Submitted to: Journal of Dairy Science
Publication Type: Peer Reviewed Journal
Publication Acceptance Date: 4/2/2004
Publication Date: 7/25/2004
Citation: Powell, R.L., Sanders, A.H., Norman, H.D. 2004. Stability of genetic evaluations for active artificial insemination bulls. Journal of Dairy Science. 87(8):2614-2620.

Interpretive Summary: The majority of dairy cows in the U.S. are bred to bulls in active AI service. Accuracy and stability of genetic evaluations on those bulls are therefore of considerable importance in providing for the efficient production of dairy products. The latest (November 2003) evaluations were the standard for assessing earlier evaluations. Evaluations for Holstein bulls in active service generally declined in estimated merit, meaning that their earlier evaluations were too high. However, the declines were not of a size to raise serious concern about the utility of those evaluations. The initial active AI evaluation was particularly inflated but that bias diminished regularly for about three years, after which there was little change on average. Bulls sampled by the mainline AI organizations tended to drop less and there was not a great difference in stability among sampling organizations.
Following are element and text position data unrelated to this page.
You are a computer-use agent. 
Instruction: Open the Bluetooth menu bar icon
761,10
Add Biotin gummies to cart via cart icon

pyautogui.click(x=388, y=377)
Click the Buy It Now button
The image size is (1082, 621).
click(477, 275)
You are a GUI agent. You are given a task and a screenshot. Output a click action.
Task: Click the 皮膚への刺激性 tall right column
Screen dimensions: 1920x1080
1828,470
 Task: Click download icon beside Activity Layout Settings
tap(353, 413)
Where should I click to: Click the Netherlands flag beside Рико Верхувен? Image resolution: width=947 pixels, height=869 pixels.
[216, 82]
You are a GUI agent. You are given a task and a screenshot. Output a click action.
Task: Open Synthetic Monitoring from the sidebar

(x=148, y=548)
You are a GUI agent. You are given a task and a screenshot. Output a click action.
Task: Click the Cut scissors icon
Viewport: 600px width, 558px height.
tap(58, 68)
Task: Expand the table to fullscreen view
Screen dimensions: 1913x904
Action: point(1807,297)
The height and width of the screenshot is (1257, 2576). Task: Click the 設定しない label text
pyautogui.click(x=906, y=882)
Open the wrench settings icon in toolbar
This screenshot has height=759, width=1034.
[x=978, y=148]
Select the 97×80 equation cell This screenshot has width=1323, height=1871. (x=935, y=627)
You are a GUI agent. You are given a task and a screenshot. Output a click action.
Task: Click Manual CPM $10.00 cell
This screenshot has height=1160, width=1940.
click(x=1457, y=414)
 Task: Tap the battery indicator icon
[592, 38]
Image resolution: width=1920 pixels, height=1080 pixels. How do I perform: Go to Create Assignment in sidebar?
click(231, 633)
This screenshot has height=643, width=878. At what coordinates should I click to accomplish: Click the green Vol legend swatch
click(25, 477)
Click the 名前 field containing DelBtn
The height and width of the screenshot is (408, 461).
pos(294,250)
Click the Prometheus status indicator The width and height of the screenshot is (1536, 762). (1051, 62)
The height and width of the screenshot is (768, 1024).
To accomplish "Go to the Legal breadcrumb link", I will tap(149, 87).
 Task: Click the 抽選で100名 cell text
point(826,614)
Technical Abstract: Genetic evaluations for Holstein bulls in active AI service since 1995 were examined for the changes to the November 2003 evaluation, accepted as the standard. Active AI bulls at each run showed mean declines for all three yield traits for all 31 runs examined. There was no evidence of a worsening situation over time. The early evaluations with active AI status showed much larger declines but this over-evaluation diminished and essentially disappeared after about 3 years. The bulls with first active AI evaluations since 1995 were the primary focus of the study. There was no apparent decline in evaluations for these bulls with the influx of second-crop daughters, attesting to the successful modification to the genetic evaluation system by expanding the genetic variance of short records. Mean decline, and the variation of those differences, was similar by bull sampling organization although the two largest had declines of 15 kg PTA milk less and 30 kg more that the overall mean. Bulls that changed from active to inactive AI status generally declined with that re-designation and declines were even larger compared to November 2003. Bulls with the code for standard sampling declined less than for bulls coded as other sampling, but the differences were much less than from previous reports, suggesting improvements in the industry. Bulls tended to decline with increases in reliability and therefore with time. Change in reliability under-predicted the variation of change in PTA, indicating that there are other important factors or that the assumptions for the calculation of the expected standard deviation of PTA change are not met.